Waste Management: High Dividend, Attractive Price

Helen is a member of The Motley Fool Blog Network -- entries represent the personal opinion of the blogger and are not formally edited.

Waste Management (NYSE: WM) does the job that nobody wants to do, but it’s a job that has to be done. Luckily, Waste Management is a publicly traded company that we can all benefit from, if we know to invest wisely. With a dividend at just over 4% and trading at around $35 per share, investing in trash is looking good.

Environmental Stocks?

Waste Management deals with something that we all know is growing, and they are the biggest recycler in the country. Which means that they take all of our waste and turn it into a profitable and secure long term stock investment.

In the business of dealing with waste, there’s not that much competition. They call them environmental stocks because without companies like Waste Management and Market Vectors Environmental Services ETF (NYSEMKT: EVX) things would be pretty miserable. They provide environmental services, which is a fancy way of saying that they clean up after human beings so our living environment is not sent back to the dark ages.

And the way we appreciate these companies is reflected in the way their stock prices steadily move upward. An investment in environmental services benefits long term portfolios in a safe and sustainable way. Meanwhile, on the competition front, Veolia Environment (NYSE: VE), who used to provide waste collection in the U.S. has seen a 51% shrink last year and is leaving the business of U.S. waste collection. Waste Management is most likely cheering that decision.

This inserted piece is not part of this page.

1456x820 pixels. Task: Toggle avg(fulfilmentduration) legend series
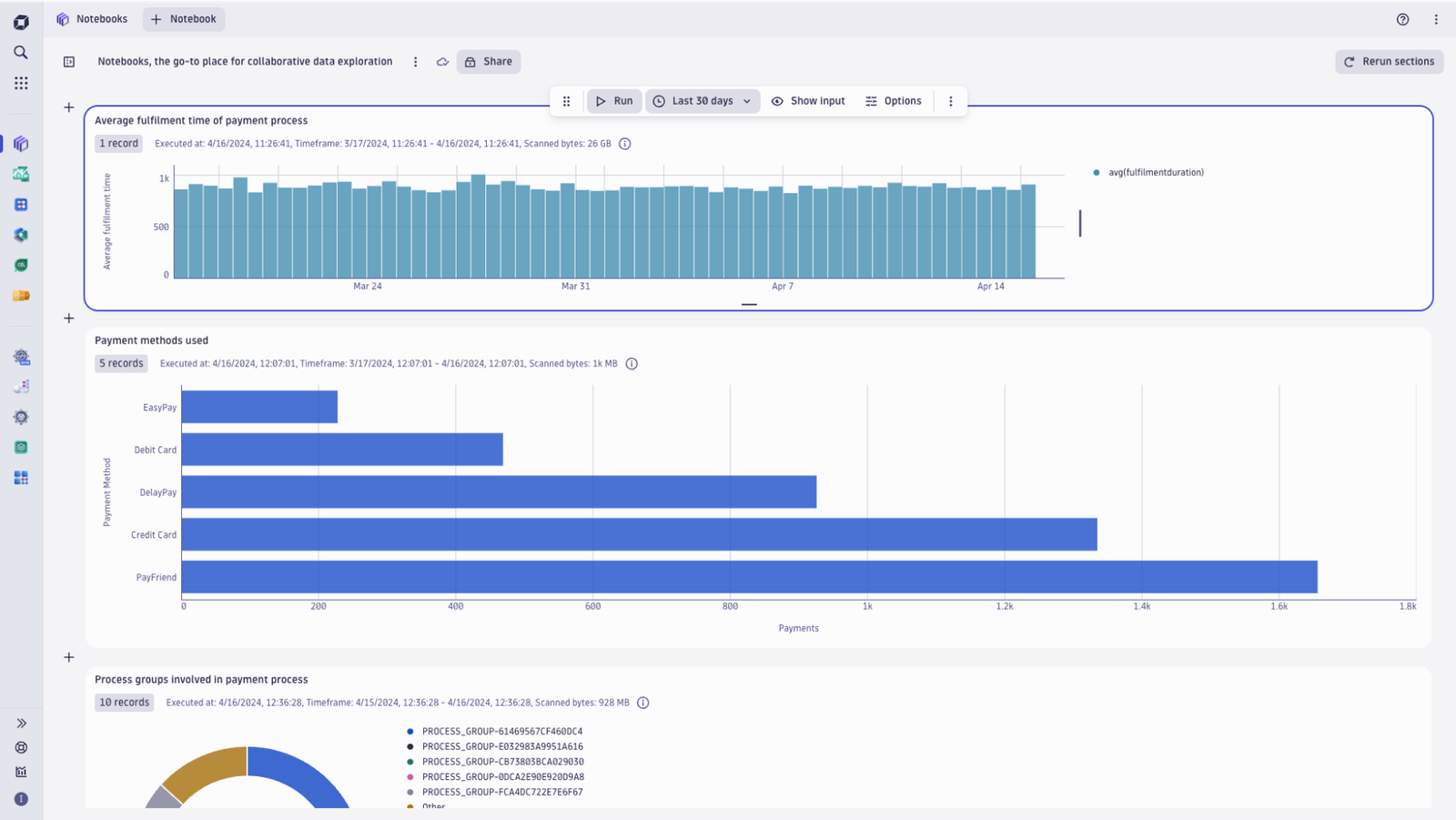click(x=1148, y=172)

Besides Veolia, Waste Management doesn’t have a lot of competitors, certainly none that compare to its enormous size. If global demographic trends can be trusted, Waste Management has a lot of space to grow further. We are looking at unprecedented growth in population around the world as well as in the United States. More people means more trash.

Dividends for Your Future

For a long time, I didn’t pay any attention to dividends. If I found a stock I liked and it happened to produce a modest dividend, you wouldn’t find me complaining. But I certainly never found myself searching out dividends, mostly because so many of them are just disappointing. But the fact is, dividend stocks are a great idea. Your dividends can go right into further investment, pushing your stock holdings up without your even thinking about it. Assuming the dividend is worth mentioning.

 

Waste Management may be the perfect dividend stock. With a seeming unending revenue stream and a future full of more and more garbage, Waste Management should be poised to offer nothing but profit for investors. And here’s the cherry: Waste Management is also the largest recycler in the country which means no matter which way we go with resource management, Waste Management is ready to take advantage of trends as well as political change.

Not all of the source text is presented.